> _Work to be completed_
Rewrite the entries below, changing "Table" to "Grid" and leaving everything else as it is. Omit the pictures from your answer.

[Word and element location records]
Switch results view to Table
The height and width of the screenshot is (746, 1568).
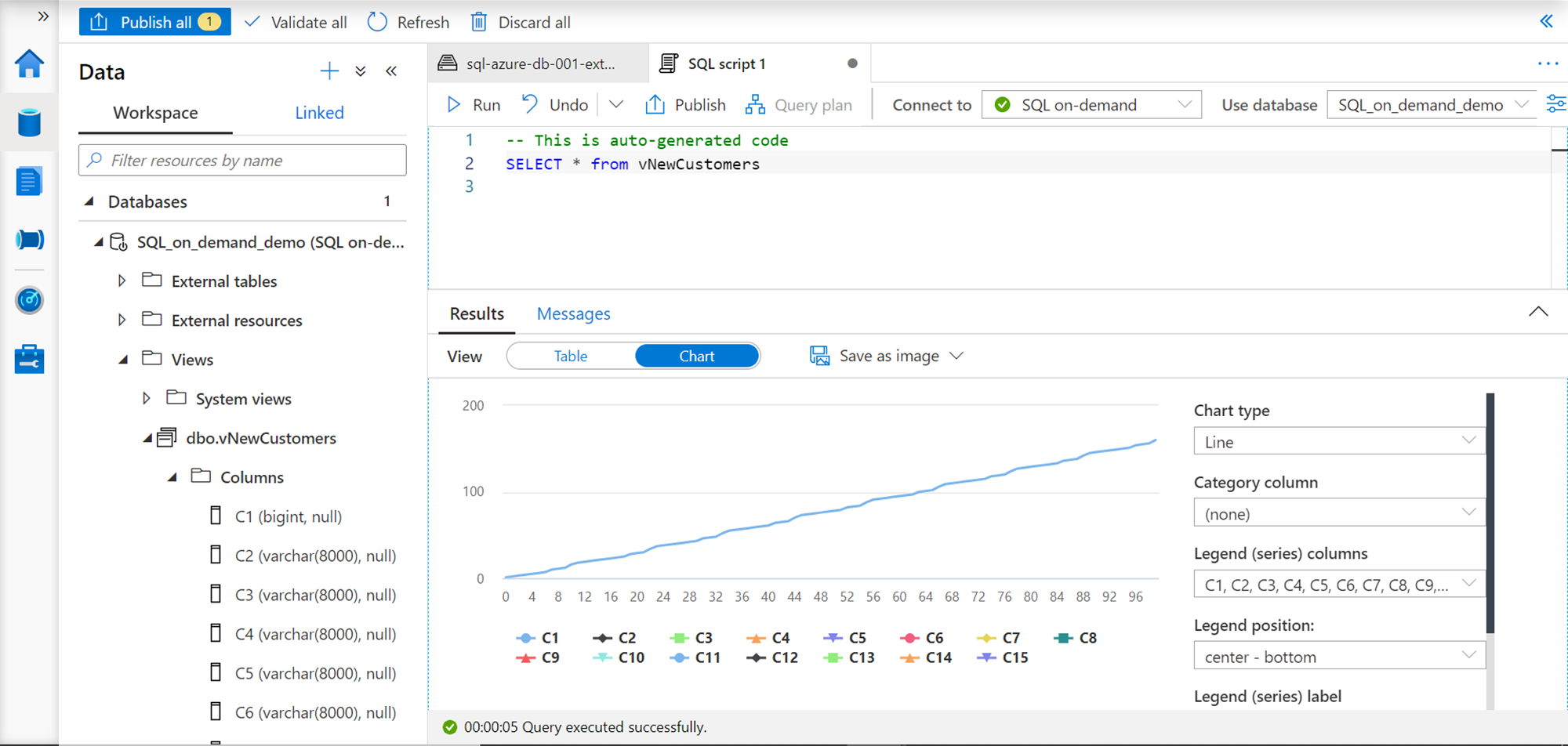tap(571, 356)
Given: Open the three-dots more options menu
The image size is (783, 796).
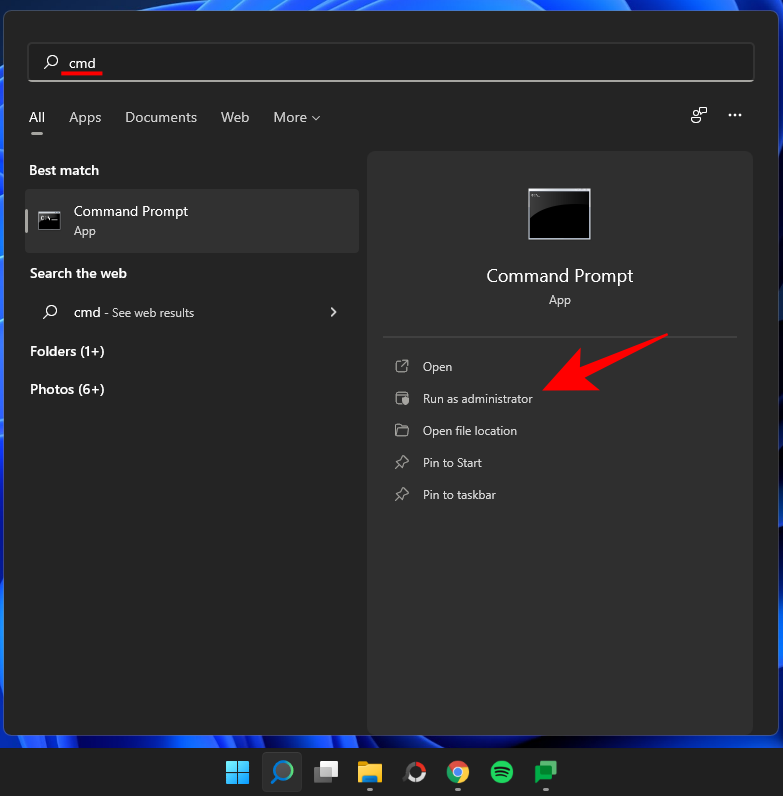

> _Full response_
Switch results view to Grid
The height and width of the screenshot is (746, 1568).
tap(571, 356)
Given: Open the three-dots more options menu
The image size is (783, 796).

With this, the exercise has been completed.